Effects of chronic treatment with cilostazol, a phosphodiesterase 3 inhibitor, on female rat bladder in a partial bladder outlet obstruction model.
著者
松本, 成史
(Matsumoto, Seiji)
渡邊, 成樹
(Watanabe, Masaki)
橋爪, 和純
(Hashizume, Kazumi)
和田, 直樹
(Wada, Naoki)
堀, 淳一
(Hori, Junichi)
北, 雅史
(Kita, Masafumi)
岩田, 達也
(Iwata, Tatsuya)
柿崎, 秀宏
(Kakizaki, Hidehiro)
上位タイトル
Urology
Vol.83,
No.3
(2014.
3)
,p.675.e7-
675.e11
識別番号
ISSN
0090-4295
DOI
10.1016/j.urology.2013.11.030.
その他
PMID:24581543
抄録
OBJECTIVE:
To investigate whether bladder dysfunction after bladder outlet obstruction (BOO) could be altered by treatment with cilostazol, a phosphodiesterase 3 inhibitor (PDE3i).
METHODS:
Twelve-week-old female Sprague-Dawley rats were divided into 5 groups: groups 1 and 2, sham-operated rats and groups 3-5, BOO rats.
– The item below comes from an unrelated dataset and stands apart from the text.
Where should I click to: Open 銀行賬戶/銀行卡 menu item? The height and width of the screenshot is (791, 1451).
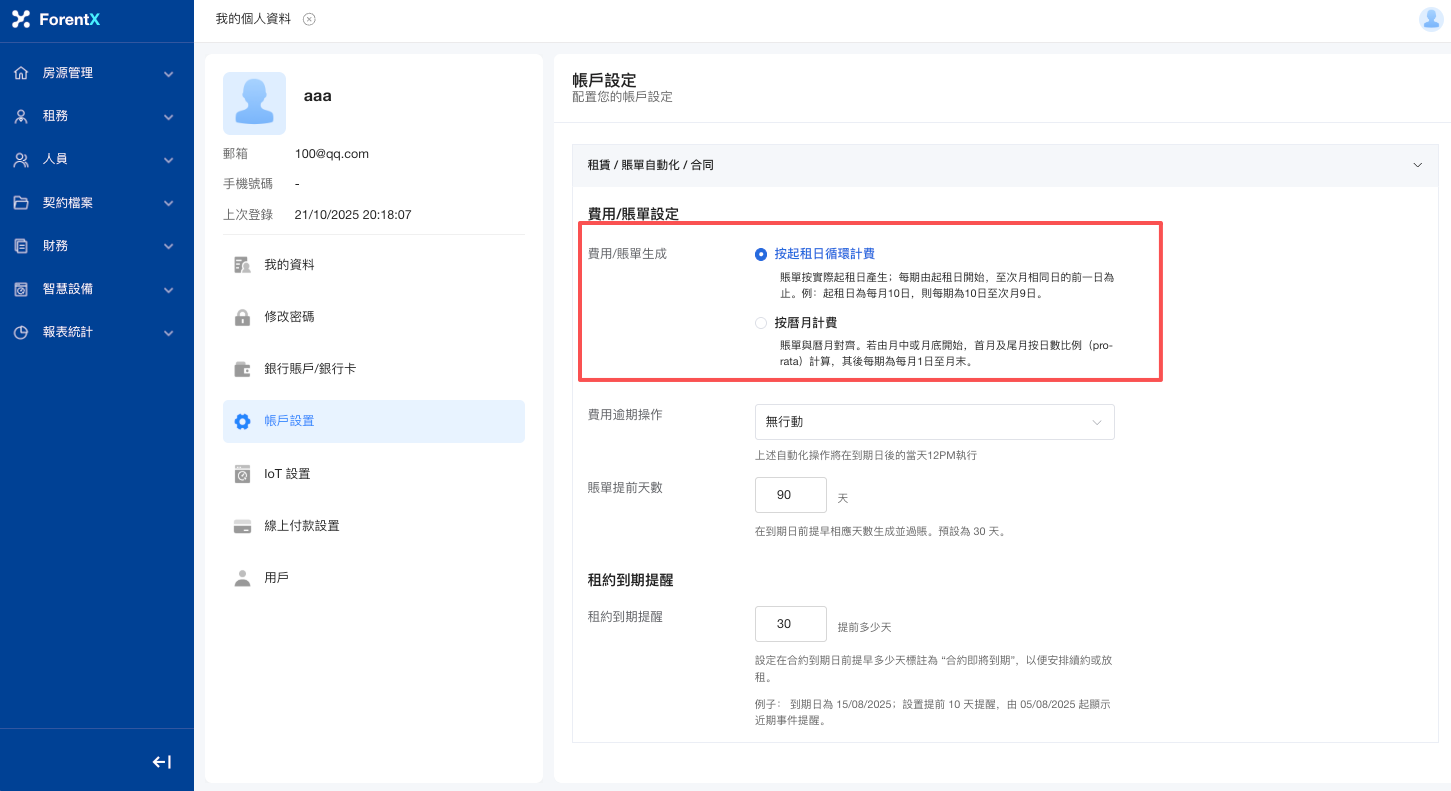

Group 1 and 3 rats were given normal diet, group 2 and 5 rats were given high-dose PDE3i diet, and group 4 rats were given low-dose PDE3i diet. PDE3i was given within diet from the day of surgery. Four weeks after BOO, the bladder was excised and dissected into 4 longitudinal strips for isometric organ-bath assay. Contractile responses of bladder strips to electrical field stimulation (EFS), carbachol, and potassium chloride (KCl) were determined for each group.
RESULTS:
BOO induced a significant increase in bladder weight in groups 3-5 compared with groups 1 and 2. PDE3i treatment did not affect bladder weight in sham or BOO rats. Contractile forces in response to EFS, carbachol, and KCl in group 3 were about 20%-40% of those in group 1. Contractile responses to EFS or KCl in PDE3i-treated BOO rats were not significantly different from those in group 3. Only high dose of PDE3i treatment in BOO rats caused a statistically significant increase in the response to carbachol compared with group 3.
CONCLUSION:
PDE3i has a small but significant protective effect on the contractile dysfunction induced by a 4-week BOO in rats, although the increase in bladder mass was not altered. PDE3i could be a useful protection against contractile dysfunction of the obstructed bladder.